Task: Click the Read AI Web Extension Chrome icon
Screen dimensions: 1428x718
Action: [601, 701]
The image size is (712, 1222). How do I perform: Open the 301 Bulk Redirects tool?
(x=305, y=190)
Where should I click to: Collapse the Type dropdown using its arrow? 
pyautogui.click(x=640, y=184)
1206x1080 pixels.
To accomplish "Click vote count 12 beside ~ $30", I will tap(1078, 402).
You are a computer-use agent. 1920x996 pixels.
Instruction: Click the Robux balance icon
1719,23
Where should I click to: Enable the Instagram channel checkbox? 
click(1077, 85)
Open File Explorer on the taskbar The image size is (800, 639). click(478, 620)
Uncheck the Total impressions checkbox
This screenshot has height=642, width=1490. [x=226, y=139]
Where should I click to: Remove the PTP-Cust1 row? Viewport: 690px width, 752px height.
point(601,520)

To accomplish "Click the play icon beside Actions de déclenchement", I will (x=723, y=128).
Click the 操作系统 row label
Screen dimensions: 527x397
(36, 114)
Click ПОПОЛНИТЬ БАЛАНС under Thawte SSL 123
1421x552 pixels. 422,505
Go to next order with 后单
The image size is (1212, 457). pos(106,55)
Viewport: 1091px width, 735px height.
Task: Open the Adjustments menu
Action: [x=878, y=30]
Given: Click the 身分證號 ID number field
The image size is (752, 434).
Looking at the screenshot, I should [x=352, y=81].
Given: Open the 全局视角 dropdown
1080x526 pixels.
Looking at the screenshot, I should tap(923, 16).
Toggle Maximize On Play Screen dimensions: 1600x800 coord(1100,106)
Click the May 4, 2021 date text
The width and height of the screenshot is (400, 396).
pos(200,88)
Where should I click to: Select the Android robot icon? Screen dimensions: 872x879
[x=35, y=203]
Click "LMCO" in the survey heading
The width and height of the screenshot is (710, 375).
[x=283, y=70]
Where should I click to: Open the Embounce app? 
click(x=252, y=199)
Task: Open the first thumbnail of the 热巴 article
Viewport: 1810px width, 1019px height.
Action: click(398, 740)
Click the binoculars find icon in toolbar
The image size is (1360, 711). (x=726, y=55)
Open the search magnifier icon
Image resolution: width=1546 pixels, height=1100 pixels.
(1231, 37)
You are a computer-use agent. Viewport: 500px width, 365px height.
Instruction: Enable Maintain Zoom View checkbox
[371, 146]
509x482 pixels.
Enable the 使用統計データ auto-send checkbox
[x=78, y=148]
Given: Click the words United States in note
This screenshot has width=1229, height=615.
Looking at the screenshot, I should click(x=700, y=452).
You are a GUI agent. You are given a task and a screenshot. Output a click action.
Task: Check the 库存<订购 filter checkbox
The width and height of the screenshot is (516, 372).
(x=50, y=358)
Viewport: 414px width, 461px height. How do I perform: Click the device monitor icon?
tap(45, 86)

----

Your goal: Rewrite the lines starting at the one containing "You are a GUI" and ending at the last line above, requests included. Multiply every coordinate in the answers by 2.45 and round each result to a whole number, with halves rounded up.

Written reply:
You are a GUI agent. You are given a task and a screenshot. Output a click action.
Task: Check the 库存<订购 filter checkbox
The width and height of the screenshot is (516, 372).
(x=123, y=877)
Viewport: 414px width, 461px height. How do I perform: Click the device monitor icon?
tap(110, 211)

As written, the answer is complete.